Absolute Return  

How to navigate absolute return funds

  • Learn what an absolute return fund is and why the sector has been criticised by the regulator.
  • Understand how to measure risk and performance of absolute return.
  • Comprehend how the fees are charged.
CPD
Approx.30min

These different absolute return fund investment strategies can be confusing.

1.    Long-short equity or equity market neutral strategies

Most investors are comfortable with the notion of owning company shares via a fund that attempts to beat its benchmark. However, a long-short equity fund ‘goes long’ and buys company shares that it believes are undervalued, and borrows (and sells) to ‘go short’ shares in companies that the fund managers view as overvalued. 

The benefits to this are firstly to take advantage of more mispricing opportunities on the short side within equity markets, and also to reduce net exposure to the equity market. In the latter case, if equity short exposures roughly cancel the fund’s long holdings, then the fund’s directional exposure to the underlying equity index is similarly reduced and the fund is then positioned as ‘equity market neutral’.

2.    Long-short bonds

Quite simply the same strategy as long/short equity, but involving bonds and fixed income securities only.

3.    Multi-asset

Generally, these funds invest in a diverse range of assets, but are long only. This will include fixed income, equity, property, commodities, infrastructure and others. Generally multi-asset funds will not use a large number of derivatives, except for efficient portfolio management. 

4.    Macro funds

Very similar to multi-asset funds, but with more focus on global macroeconomic themes and events. Macro funds tend to be very top-down and are likely to employ more futures and derivatives than a multi-asset fund, for example, to make long and short foreign exchange positions or short a commodity.
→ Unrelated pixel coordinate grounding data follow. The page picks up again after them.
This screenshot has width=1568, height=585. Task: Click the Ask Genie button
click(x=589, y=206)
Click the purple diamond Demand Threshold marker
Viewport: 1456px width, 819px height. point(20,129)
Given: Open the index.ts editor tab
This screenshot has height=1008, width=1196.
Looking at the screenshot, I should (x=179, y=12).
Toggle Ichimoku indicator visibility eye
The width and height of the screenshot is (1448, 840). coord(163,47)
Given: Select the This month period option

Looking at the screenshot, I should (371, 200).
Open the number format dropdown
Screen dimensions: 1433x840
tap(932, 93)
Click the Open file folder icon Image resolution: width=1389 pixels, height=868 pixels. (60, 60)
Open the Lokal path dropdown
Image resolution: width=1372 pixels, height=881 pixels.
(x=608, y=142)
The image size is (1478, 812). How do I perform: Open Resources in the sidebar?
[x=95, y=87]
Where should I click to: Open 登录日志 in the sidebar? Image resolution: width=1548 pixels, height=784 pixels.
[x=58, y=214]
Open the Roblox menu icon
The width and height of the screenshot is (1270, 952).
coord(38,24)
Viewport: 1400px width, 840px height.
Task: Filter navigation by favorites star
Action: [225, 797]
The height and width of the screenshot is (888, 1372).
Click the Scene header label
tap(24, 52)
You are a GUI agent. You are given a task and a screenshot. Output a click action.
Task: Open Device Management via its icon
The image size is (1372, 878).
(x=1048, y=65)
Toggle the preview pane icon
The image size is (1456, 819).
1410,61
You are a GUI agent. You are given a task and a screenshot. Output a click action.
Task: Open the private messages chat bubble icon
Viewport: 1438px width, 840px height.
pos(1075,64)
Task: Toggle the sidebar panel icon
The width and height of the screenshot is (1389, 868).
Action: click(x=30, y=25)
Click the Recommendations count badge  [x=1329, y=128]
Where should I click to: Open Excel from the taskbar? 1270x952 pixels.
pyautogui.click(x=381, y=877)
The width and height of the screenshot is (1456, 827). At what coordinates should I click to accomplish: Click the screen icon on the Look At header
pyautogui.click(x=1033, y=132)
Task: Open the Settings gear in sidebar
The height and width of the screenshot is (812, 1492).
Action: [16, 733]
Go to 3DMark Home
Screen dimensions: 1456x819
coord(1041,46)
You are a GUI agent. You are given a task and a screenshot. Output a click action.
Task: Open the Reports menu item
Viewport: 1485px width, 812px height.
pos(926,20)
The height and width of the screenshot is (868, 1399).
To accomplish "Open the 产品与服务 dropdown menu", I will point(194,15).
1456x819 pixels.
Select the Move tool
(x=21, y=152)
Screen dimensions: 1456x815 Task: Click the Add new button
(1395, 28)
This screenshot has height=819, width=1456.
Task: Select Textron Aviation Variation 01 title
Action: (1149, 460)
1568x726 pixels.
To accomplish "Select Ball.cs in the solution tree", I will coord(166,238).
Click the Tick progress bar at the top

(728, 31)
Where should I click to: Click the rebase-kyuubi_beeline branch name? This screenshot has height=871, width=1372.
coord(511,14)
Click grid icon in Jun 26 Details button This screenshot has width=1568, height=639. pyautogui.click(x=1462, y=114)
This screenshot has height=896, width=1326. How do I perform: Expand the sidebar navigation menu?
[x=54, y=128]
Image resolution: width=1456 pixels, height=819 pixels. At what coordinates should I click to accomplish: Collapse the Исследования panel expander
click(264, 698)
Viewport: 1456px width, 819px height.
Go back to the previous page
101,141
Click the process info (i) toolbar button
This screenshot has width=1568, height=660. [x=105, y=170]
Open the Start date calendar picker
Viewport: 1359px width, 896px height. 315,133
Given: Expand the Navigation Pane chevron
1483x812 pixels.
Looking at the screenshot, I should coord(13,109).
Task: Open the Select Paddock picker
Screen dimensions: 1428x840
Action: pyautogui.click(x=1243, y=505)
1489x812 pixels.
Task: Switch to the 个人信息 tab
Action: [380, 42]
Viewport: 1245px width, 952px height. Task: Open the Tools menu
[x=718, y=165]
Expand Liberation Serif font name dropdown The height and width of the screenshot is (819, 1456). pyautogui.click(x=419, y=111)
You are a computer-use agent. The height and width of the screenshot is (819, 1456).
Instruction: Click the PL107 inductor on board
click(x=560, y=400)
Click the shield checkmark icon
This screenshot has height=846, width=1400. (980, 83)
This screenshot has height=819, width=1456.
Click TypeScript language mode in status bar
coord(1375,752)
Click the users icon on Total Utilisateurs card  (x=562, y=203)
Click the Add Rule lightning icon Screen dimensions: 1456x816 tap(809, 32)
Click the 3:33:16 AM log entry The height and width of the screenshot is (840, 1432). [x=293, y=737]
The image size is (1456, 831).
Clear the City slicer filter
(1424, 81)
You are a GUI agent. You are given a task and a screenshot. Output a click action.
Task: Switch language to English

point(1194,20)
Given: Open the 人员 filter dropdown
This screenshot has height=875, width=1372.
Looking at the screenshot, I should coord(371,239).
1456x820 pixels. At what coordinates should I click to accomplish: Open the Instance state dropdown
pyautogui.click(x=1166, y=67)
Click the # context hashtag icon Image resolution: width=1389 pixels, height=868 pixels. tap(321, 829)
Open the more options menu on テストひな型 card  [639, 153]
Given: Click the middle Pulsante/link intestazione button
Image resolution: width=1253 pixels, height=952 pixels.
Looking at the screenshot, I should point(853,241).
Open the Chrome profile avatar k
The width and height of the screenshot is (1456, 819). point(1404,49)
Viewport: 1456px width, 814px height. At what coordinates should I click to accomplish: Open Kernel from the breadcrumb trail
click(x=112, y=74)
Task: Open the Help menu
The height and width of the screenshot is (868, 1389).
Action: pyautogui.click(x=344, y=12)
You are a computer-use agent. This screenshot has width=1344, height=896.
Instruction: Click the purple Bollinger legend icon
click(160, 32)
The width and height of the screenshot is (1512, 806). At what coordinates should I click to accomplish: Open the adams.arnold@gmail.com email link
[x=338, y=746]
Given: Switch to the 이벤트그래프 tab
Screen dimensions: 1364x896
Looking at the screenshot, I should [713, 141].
5.    Multi-strategy funds

Potentially the most complicated of all the absolute return fund types, these funds aim to involve any strategy that is capable of generating a return. Multi-strategy funds can include any of the investment strategies mentioned above.

In theory, multi-strategy funds are more diverse than single strategy funds, and frequently employ specialist quantitative risk analysts to understand all the positions within the fund, how they are diversified and their potential performance during stress test periods – both historically occurring and hypothetical. 

In all the absolute return fund types described, an adviser should do their due diligence to understand the structure of the investment team and the range of expertise informing positions into the fund. The number of personnel and level of experience within the risk team can be very illustrative of how well ‘targeted’ the fund’s absolute returns will be.

Absolute return funds may appear complicated, however, an adviser should consider against other decumulation investments. 

For example, direct property holdings are often mentioned as providing steady income generation and are also purportedly suitable for retirement. It is questionable whether investors properly appreciate the illiquidity risks when investing in property, as seen with the various redemption holds that were put in place following the Brexit vote in 2016.